● **原文**
- - - -

IoTは何を壊し、何を創造するのか 2つの大きなパラダイムシフトを読み解く:デジタル改革塾(2/3 ページ)
私たちの仕事やくらしを大きく変えつつあるIoT。このトレンドは、社会にどのような価値をもたらし、IT部門の仕事をどう変えていくのだろうか。
IoTによって生まれる「サイバーフィジカルシステム」の正体
この、“急激な変化”とはどのようなものなのか。斎藤氏は、「まずは、アクティビティー(活動状況)のデジタル化が起こる」という。
「人が“センサーのかたまり”であるスマートフォンを持ち歩くだけで日常生活がデジタル化され、ウェアラブルデバイスによってバイタルデータや眠りの深さまでがデジタル化される。人の身体の状態がことごとくデジタルデータに置き換えられてネットに送られるという、これまでにない社会の仕組みができていく」(斎藤氏)

- - - -

● **課題 1**
IoTに関する原文で、斎藤氏は最初に何のデジタル化が起こると述べていますか。
● **課題 2**
IoTに関する原文を、最後の文の後から書き継いでください。

● **エントリー一覧**
- - - -

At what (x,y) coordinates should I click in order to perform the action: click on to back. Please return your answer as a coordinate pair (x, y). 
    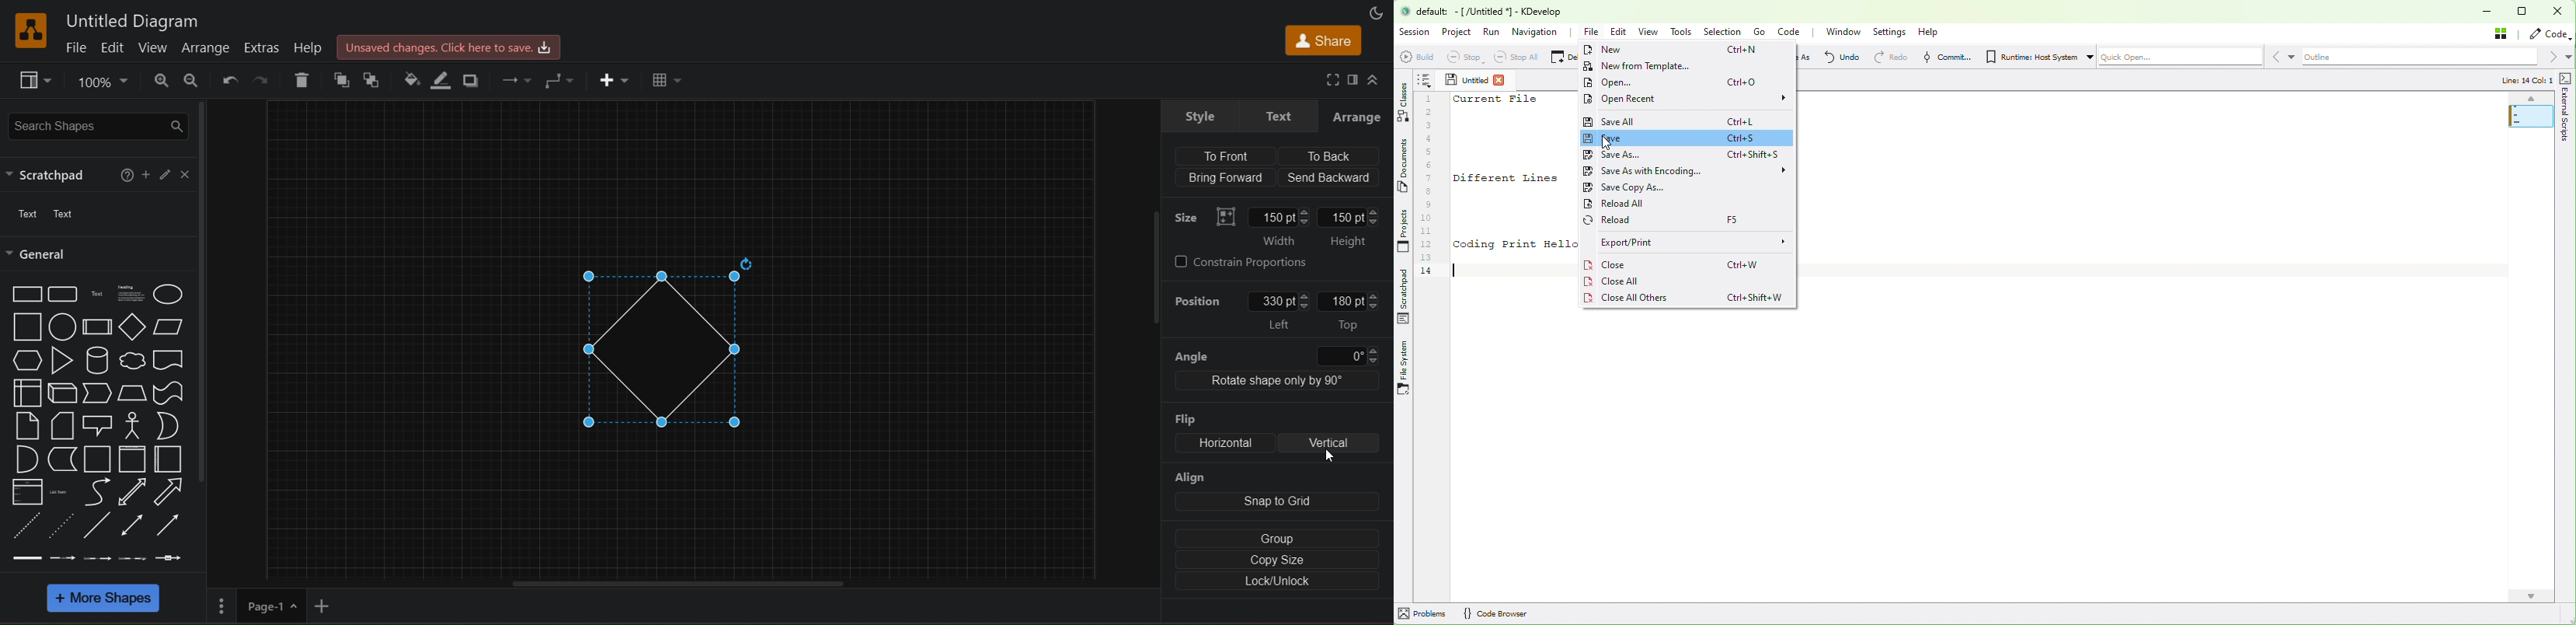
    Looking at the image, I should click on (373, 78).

- - - -

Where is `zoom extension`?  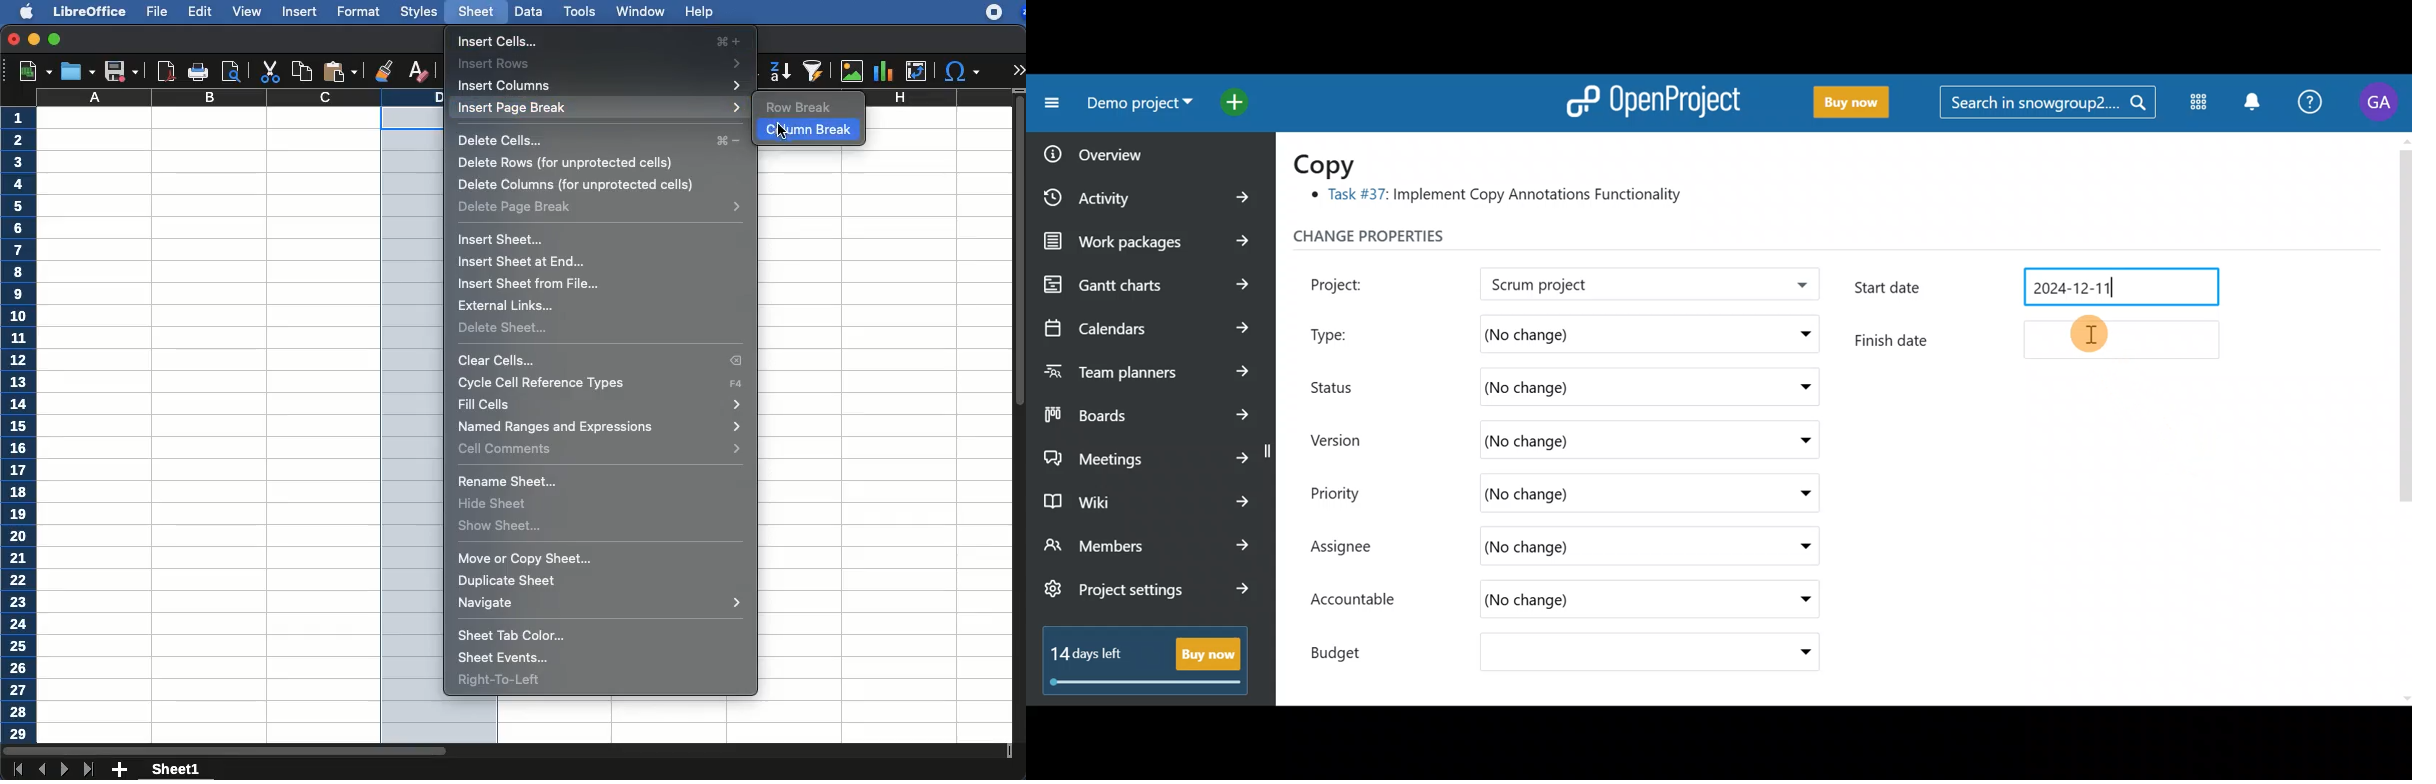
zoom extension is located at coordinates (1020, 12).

- - - -

● **解答 1**
アクティビティー(活動状況)のデジタル化です。

● **解答 2**
こうしたデジタル化の流れは、“人の状態の可視化”だけにとどまらない。「人々を取り巻く環境、例えば建物や交通、道路、航空機や鉄道、気象など、社会全体が、その状態も含めてデジタル化されるという環境が、確実にできていく。つまり、われわれのアナログな日常生活や行動がデジタルデータに置き換えられ、ネットに送られる」(斎藤氏)。
IoTの仕組みによってネット上に送り出される膨大なデータはビッグデータとなり、そのビッグデータをAIで解析することで、そこから課題の原因を解明したり、さまざまな発見や洞察、知識を得ることができようになる。これがIoTが創造する未来の姿だ。
「多くのセンサーやデバイスで収集したビッグデータをAIで解析し、その結果をアプリケーションや業務サービスに送り返して、再び現実世界を動かしていくようになる」(斎藤氏)。
今、まさにわれわれは、こうした社会基盤の上で仕事をし、生活していることになる。この一連の仕組みが「サイバーフィジカルシステム」だ。
「現実の世界をセンサーで捉え、デジタルデータとしてネットに送り出す――という、この一連の仕組みのことをIoTと定義するという考え方がある。一方で、いくらデータを集めても、それを利用する仕組みまで含めなければ、本質的な価値を生み出すことはない。そこで、AIによるビッグデータの解析までを含めたサイバーフィジカルシステムそのもののことを『広義の』IoTと呼ぶという考え方もある」(斎藤氏)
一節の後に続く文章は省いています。